By DNAinfo Staff on September 20, 2011 5:57pm

By Olivia Scheck and Amy Zimmer

DNAinfo Staff

MANHATTAN SUPREME COURT — Former National Arts Club president O. Aldon James vowed Tuesday to take back the venerable institution at Gramercy Park, after getting a reprieve in court that delayed the push to evict him from its mansion where he currently lives.

The club's board moved earlier this month to boot James, his twin brother John, and their friend Steven Leitner from their apartments in the club's landmarked building, after DNAinfo revealed James was renting some apartments at below-market rates and using others to hoard junk.

“We’re taking back the club," James told DNAinfo on the steps of Manhattan Supreme Court after the hearing. "Not me — I don’t want the presidency. The club belongs to the people.”

James, who was club president for 25 years until June, is currently under investigation by the Manhattan District Attorney's office and state Attorney General's office for alleged financial misdeads while at the helm. He filed a lawsuit hoping to block the eviction of him, his brother and Leitner. They described the move as a "mean-spirited, vindictive and wrongful campaign by the National Arts Club and its directors."

Manhattan's Supreme Court Judge Carol Robinson Edmead awarded the trio an injunction to delay the hearing, which the club had previously wanted to hold this month.

The judge determined that the club's guidelines for an eviction hearing were not reasonable. She gave both parties until Oct. 3 to to agree upon a time and group of individuals to visit the apartments.

The reason for the visit, to take place the following week, is to view the items inside in order to determine who owns them, she said.  Edmead will also come up with a set of recommendations for the hearing's procedures.

"The fundamental issue is whether these individuals are capable of getting a fair hearing," said James' lawyer Adam Gilbert, of Nixon Peabody, in court on Tuesday.

National Arts Club lawyer Roland Riopelle, of Sercarz & Riopelle, argued that the judge would be "fundamentally trampling on the rights" of a private club if she did not allow them to make the decision on their own through a hearing.

"If the club no longer wants to associate with an individual," he said, "they have the right to have a hearing and make that determination.”

After the judge's decision, Riopelle told reporters, “We are all very confident that once the facts come out, some form of discipline will be applied."

On the courthouse steps, James seemed almost giddy. He accused current club president Dianne Bernhard, who was once his No. 2, of behaving like a dictator and stabbing him in the back.
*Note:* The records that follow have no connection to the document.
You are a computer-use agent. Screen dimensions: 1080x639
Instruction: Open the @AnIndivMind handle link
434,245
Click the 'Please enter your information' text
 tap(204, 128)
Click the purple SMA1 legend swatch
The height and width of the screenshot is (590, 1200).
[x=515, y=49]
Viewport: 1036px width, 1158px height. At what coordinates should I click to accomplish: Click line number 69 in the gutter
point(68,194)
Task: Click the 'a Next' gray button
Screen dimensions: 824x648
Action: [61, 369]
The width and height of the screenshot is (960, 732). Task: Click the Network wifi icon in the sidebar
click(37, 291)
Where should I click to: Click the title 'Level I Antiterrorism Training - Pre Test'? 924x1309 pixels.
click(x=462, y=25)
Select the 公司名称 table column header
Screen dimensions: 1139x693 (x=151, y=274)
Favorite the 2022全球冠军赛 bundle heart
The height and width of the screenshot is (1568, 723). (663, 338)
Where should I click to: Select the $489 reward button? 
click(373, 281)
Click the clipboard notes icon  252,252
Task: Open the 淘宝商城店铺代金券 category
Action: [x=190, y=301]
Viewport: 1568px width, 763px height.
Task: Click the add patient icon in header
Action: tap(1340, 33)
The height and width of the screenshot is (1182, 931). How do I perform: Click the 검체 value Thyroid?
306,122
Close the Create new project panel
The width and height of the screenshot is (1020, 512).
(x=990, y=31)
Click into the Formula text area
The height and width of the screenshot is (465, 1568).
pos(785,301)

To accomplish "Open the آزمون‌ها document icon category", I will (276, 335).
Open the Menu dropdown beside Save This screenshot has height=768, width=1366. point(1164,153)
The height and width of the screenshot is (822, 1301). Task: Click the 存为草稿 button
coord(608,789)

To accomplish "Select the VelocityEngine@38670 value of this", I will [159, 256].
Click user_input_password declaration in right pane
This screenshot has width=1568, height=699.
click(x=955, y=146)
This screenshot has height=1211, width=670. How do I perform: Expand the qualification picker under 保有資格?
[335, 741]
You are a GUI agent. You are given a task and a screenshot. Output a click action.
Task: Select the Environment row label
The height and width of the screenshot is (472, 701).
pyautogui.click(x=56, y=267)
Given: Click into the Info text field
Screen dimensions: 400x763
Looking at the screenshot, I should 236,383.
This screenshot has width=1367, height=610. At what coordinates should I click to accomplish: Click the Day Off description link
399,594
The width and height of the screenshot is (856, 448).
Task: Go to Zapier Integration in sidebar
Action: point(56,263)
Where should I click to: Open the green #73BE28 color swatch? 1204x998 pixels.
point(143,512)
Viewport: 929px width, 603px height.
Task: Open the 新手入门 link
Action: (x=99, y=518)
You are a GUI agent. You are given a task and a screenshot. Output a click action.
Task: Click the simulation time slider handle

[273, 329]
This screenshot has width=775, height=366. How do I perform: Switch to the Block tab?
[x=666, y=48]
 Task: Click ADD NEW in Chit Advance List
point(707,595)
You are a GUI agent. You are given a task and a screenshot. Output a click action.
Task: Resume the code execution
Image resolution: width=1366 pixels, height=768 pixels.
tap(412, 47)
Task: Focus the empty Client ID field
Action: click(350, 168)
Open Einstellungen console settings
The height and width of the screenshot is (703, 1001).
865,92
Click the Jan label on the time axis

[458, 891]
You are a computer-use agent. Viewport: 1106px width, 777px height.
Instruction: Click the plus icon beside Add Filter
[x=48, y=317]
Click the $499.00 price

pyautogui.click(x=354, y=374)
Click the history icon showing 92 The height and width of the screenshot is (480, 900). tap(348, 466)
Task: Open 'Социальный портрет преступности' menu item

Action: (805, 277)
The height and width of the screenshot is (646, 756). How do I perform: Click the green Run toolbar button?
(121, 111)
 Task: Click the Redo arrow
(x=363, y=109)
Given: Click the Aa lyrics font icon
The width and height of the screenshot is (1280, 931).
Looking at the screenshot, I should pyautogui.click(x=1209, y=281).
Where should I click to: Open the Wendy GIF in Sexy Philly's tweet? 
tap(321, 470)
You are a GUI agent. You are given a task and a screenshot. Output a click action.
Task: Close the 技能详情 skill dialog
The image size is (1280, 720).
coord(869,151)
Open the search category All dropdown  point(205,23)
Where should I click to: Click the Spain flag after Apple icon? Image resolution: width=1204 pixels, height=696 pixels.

"This is an educational nonprofit," James said, "not Rome with her as the empress."

He then took a jab at Berhnard's work during the summer cleaning and renovating the club, which had a grand re-opening after Labor Day.

"Did you see what she did to that interior?" he asked. "She calls herself ‘an interior decorator artist’; she’s an ‘ulterior designer con-artist.'"

Calls to the club for response were not immediately returned.

DNAinfo revealed in January that the three men pay well-below-market rates for their apartments in this tony enclave at 15 Gramercy Park South, which comes with a key to the exclusive green space. They have six apartments — two of which have no leases, according to a letter from Bernhard — and they've been using them to hoard antiques and other junk — which may have been bought with club money, according to an ongoing internal investigation conducted by the club.